Robert West is a Great Falls, Montana native who grew up listening to the stories of his grandfathers, including Allen Parrish, who rode the rails up and down the East Coast as a Pullman Porter. Pullman Porters were African-American men, initially ex-slaves, hired to serve passengers on sleeper cars beginning in roughly the late 1860s. 

According to West, “Within the ‘colored’ community, you actually had several different types of prominent men. You had the preachers, you had the postal workers ... but on top of that whole echelon, you had the Pullman Porter. They were called traveling men with cosmopolitan sensibilities. They knew the proper social etiquette, they rubbed elbows with captains of industry, with royalty, kings, and queens that would come over and travel on the rails... So, the Pullman Porters actually was the highest echelon of the ‘colored’ community, but unfortunately, they were known as having the lowest job on board the train.”

West says when he began to seriously paint in the mid-1970s, he immediately began to channel his grandfather’s stories along with his own love for the intricacies of railroad design and physics. 

“The very first painting that I ever went commercial with was my grandfather’s train, the West Coast Champion, tearing up the mainline between Waycross and Jacksonville,” he says.

Since then, he’s painted and sold hundreds of train scenes, which hang in homes and businesses across the country. 

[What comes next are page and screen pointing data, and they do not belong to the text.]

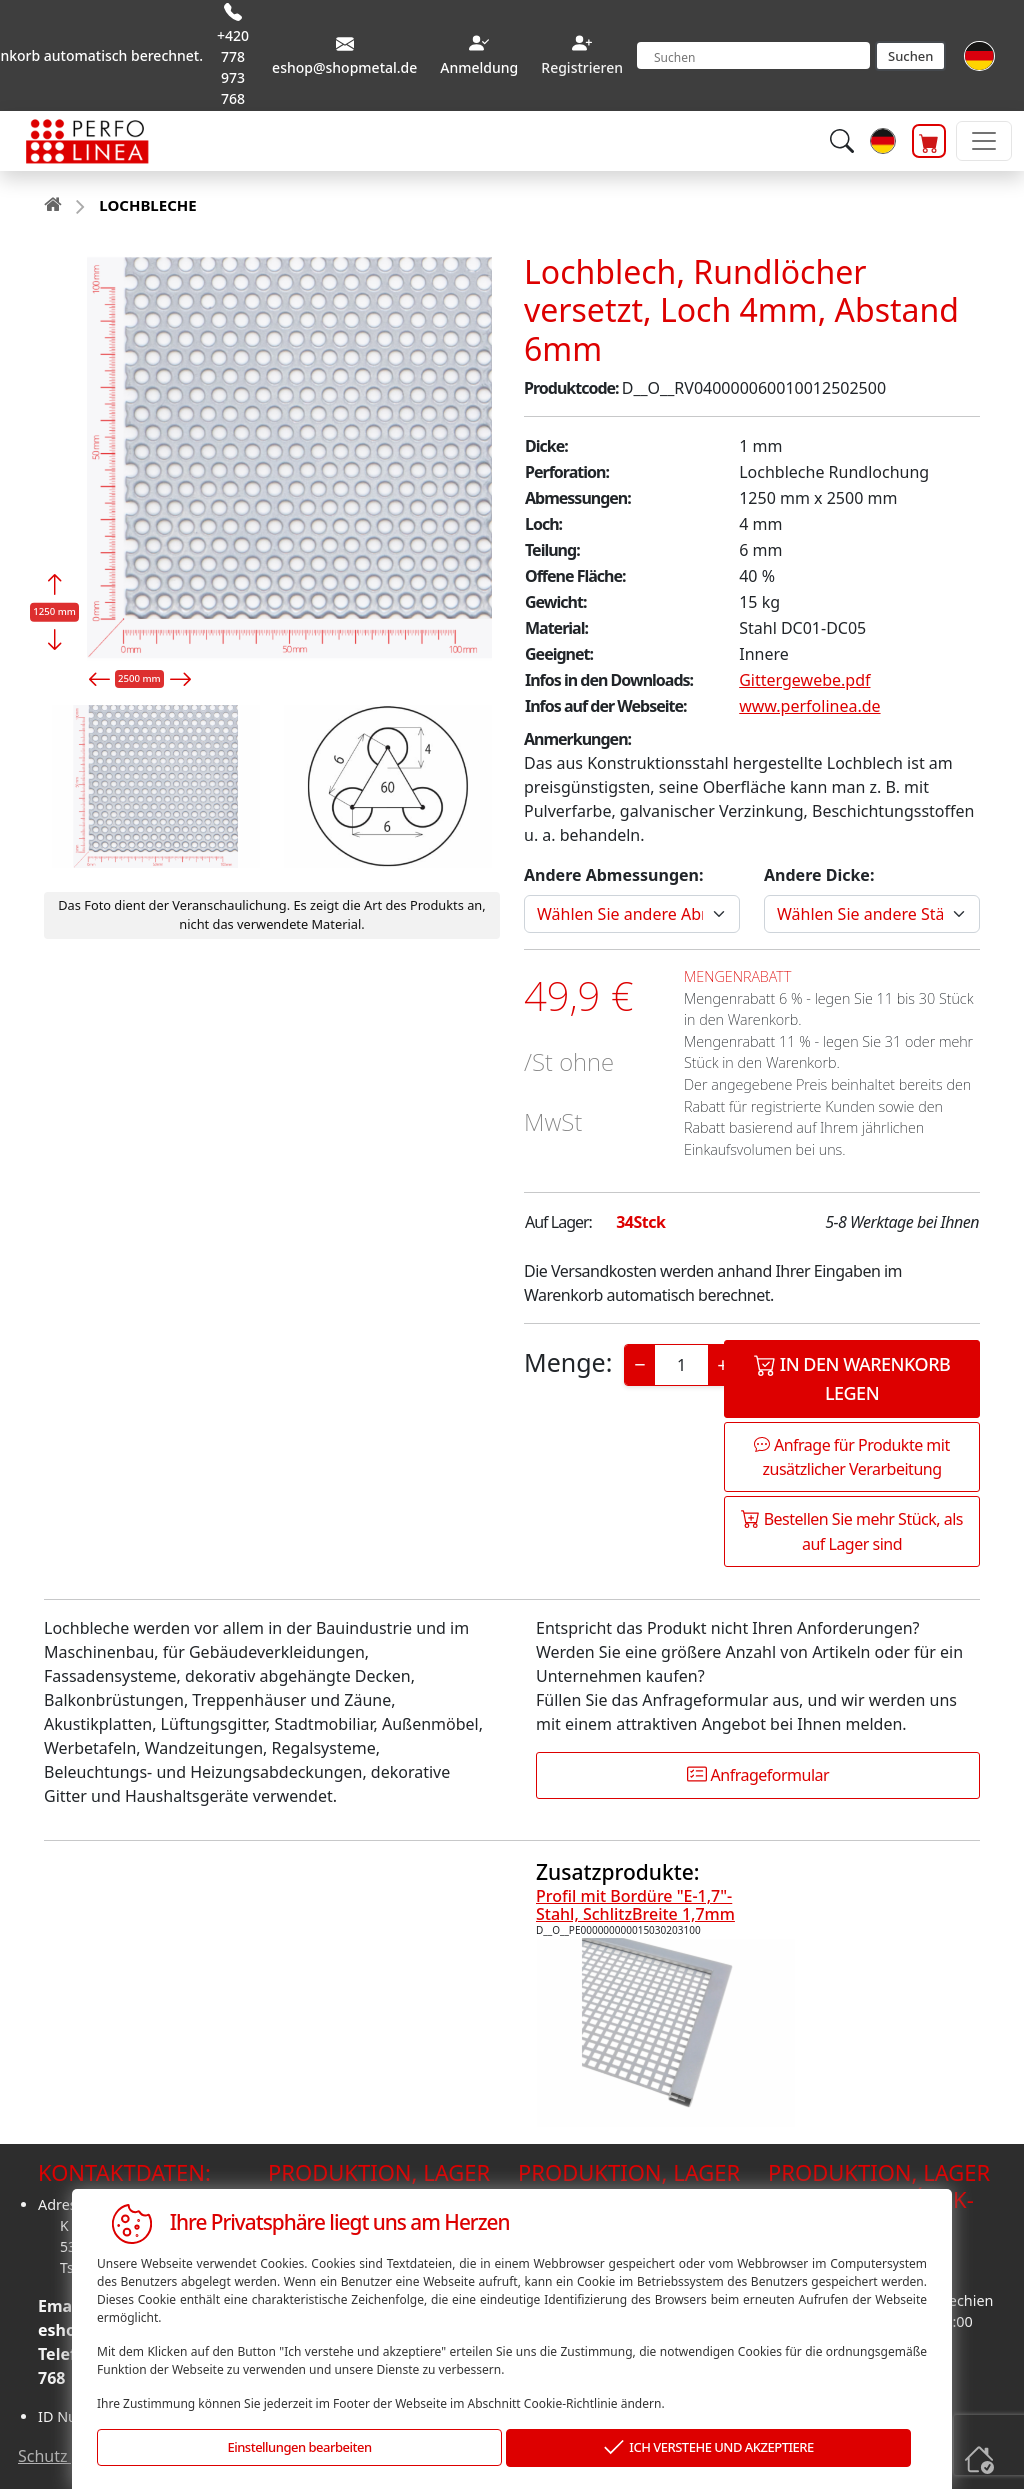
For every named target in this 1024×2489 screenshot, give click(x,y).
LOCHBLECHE (147, 205)
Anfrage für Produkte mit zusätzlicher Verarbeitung (851, 1457)
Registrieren (582, 67)
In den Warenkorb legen (852, 1378)
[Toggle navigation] (984, 141)
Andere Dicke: (819, 875)
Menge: (568, 1362)
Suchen (910, 56)
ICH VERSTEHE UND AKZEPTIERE (709, 2448)
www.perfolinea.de (809, 706)
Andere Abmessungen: (613, 875)
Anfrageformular (758, 1775)
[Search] (753, 55)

Of his unique position as a railroad artist, West says, “I am the world’s only Black full-time railroad technical illustrator, bar-none.  I’ve been looking for others for 42 years, but, hey, I’m like a lone wolf howling at the moon, sounding like a train locomotive!”

Good Day Atlanta’s Paul Milliken recently spent some time with Robert West at Peachtree Station in Buckhead, where the artist often displays his work and learned more about the history and passion that drive West to keep bringing trains from the rail to the canvas.